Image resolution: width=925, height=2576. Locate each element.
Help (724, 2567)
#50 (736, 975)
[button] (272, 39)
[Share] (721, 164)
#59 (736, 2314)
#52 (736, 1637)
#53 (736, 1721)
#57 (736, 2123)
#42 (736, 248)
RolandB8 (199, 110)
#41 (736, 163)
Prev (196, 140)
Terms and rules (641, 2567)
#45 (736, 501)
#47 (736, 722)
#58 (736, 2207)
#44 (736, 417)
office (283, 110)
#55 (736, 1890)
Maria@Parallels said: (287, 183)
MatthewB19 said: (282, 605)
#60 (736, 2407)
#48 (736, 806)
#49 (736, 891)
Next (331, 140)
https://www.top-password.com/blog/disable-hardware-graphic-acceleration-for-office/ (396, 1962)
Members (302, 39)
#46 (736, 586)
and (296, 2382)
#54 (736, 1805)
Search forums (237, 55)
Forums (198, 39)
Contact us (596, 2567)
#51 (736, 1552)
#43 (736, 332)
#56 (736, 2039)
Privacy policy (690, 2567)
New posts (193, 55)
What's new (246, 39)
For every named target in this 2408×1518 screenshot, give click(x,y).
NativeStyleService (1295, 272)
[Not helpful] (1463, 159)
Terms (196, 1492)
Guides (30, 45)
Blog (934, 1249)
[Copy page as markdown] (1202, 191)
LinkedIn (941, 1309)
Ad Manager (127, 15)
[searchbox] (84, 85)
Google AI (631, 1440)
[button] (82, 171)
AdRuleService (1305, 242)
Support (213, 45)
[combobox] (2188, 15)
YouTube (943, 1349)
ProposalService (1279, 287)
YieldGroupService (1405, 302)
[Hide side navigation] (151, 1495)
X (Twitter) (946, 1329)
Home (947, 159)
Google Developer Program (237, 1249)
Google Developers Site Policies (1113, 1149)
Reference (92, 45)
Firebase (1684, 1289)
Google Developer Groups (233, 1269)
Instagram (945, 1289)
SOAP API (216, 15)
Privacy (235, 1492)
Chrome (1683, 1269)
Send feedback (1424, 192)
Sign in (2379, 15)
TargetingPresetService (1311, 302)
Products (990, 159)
==================================================
#### Task to complete
Transcribe the whole listing above, keeping each line exactly as written.

#### Written response
Image resolution: width=925, height=2576. Locate each element.
Help (724, 2567)
#50 (736, 975)
[button] (272, 39)
[Share] (721, 164)
#59 (736, 2314)
#52 (736, 1637)
#53 (736, 1721)
#57 (736, 2123)
#42 (736, 248)
RolandB8 (199, 110)
#41 (736, 163)
Prev (196, 140)
Terms and rules (641, 2567)
#45 (736, 501)
#47 (736, 722)
#58 (736, 2207)
#44 (736, 417)
office (283, 110)
#55 (736, 1890)
Maria@Parallels said: (287, 183)
MatthewB19 said: (282, 605)
#60 (736, 2407)
#48 (736, 806)
#49 (736, 891)
Next (331, 140)
https://www.top-password.com/blog/disable-hardware-graphic-acceleration-for-office/ (396, 1962)
Members (302, 39)
#46 (736, 586)
and (296, 2382)
#54 (736, 1805)
Search forums (237, 55)
Forums (198, 39)
Contact us (596, 2567)
#51 (736, 1552)
#43 (736, 332)
#56 (736, 2039)
Privacy policy (690, 2567)
New posts (193, 55)
What's new (246, 39)
For every named target in this 2408×1518 screenshot, give click(x,y).
NativeStyleService (1295, 272)
[Not helpful] (1463, 159)
Terms (196, 1492)
Guides (30, 45)
Blog (934, 1249)
[Copy page as markdown] (1202, 191)
LinkedIn (941, 1309)
Ad Manager (127, 15)
[searchbox] (84, 85)
Google AI (631, 1440)
[button] (82, 171)
AdRuleService (1305, 242)
Support (213, 45)
[combobox] (2188, 15)
YouTube (943, 1349)
ProposalService (1279, 287)
YieldGroupService (1405, 302)
[Hide side navigation] (151, 1495)
X (Twitter) (946, 1329)
Home (947, 159)
Google Developer Program (237, 1249)
Google Developers Site Policies (1113, 1149)
Reference (92, 45)
Firebase (1684, 1289)
Google Developer Groups (233, 1269)
Instagram (945, 1289)
SOAP API (216, 15)
Privacy (235, 1492)
Chrome (1683, 1269)
Send feedback (1424, 192)
Sign in (2379, 15)
TargetingPresetService (1311, 302)
Products (990, 159)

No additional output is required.